In the end, drama killed them. Girls flirting, nonsense, egos, etc. It got too big. After that, I never bothered with another raiding guild in any serious manner. I kept to non-descript leveling guilds. I did the same with Rift when I started playing that game.
Drama killed all my pvp guilds. We were in contention for the korean GvG tournament when we decided the frankenstein guild of PVPers we created in my GuildWars guild actually hated most of each other. My friends in GW1 pvp were filled with assholes, but the New Yorker sort of asshole I could tolerate. Others could not. It didn't work. I left the game, having contributed major additions to the game's meta (and never getting credit cuz I don't advertise what I run), I left to join some of the others in WoW. My first take with WoW did not work and I had quit MMOs for awhile.
When I returned to Guild Wars 1, I joined a friendly, casual and helpful guild. I am still a member of their GW2 incarnation. They're good people and an ideal guild. They help each other, don't have stupid rules and do stuff together. They succeed at the social level and so they have existed for years and across two games.

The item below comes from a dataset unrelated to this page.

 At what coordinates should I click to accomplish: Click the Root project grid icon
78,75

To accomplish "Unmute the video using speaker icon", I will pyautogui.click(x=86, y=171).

The GAF GW2 guild may be one of the best guilds I've been in. No stupid rules, no drama, and weekly events. The only rules are about social conduct. No bigotry or cruelty. It is also a huge guild that has avoided all the pitfalls of large guilds. There are 475 current members. There's 30-50 people logging in each day. Every other month, there's a culling to make room for new or returning members. If you haven't played for couple months, you get removed. If you return, just message an officer and you're back in. When we do Guild Missions and have new members that have never been to the part of the world where the Mission is, we walk them through the quickest path there. We don't ditch them for convenience or tell them they should already know where to go. We help and *gasp* it works better than being a dick. Similar to [PINK], the GW1 guild, and to my own private guild in WoW, it succeed at the social level and thus succeeds at the game level. We have casual players. We have serious dungeon masters. We have top spvp players. We have WvWvW commanders. We have PVE commanders. We have people go play Starbound or Borderlands or FF14 and we don't yell at them.
So now when I look at a guild, I look for particular warning signs:
-How the guild members treat others in the game outside of the guild.
-Do they have a long list of rules? Are there a lot of uptight rules? Stupid rules? Do they have DKP rules?
Do their rules show that they don't trust each other?-Is there a long application to join the guild? A game shouldn't remind you of a job application. Any guild that reminds me of filling out a job app is instantly nixed.
-Do they have families in the guild? If yes, then GOOD.
-Do they have people dating within the guild? If yes, then BAD.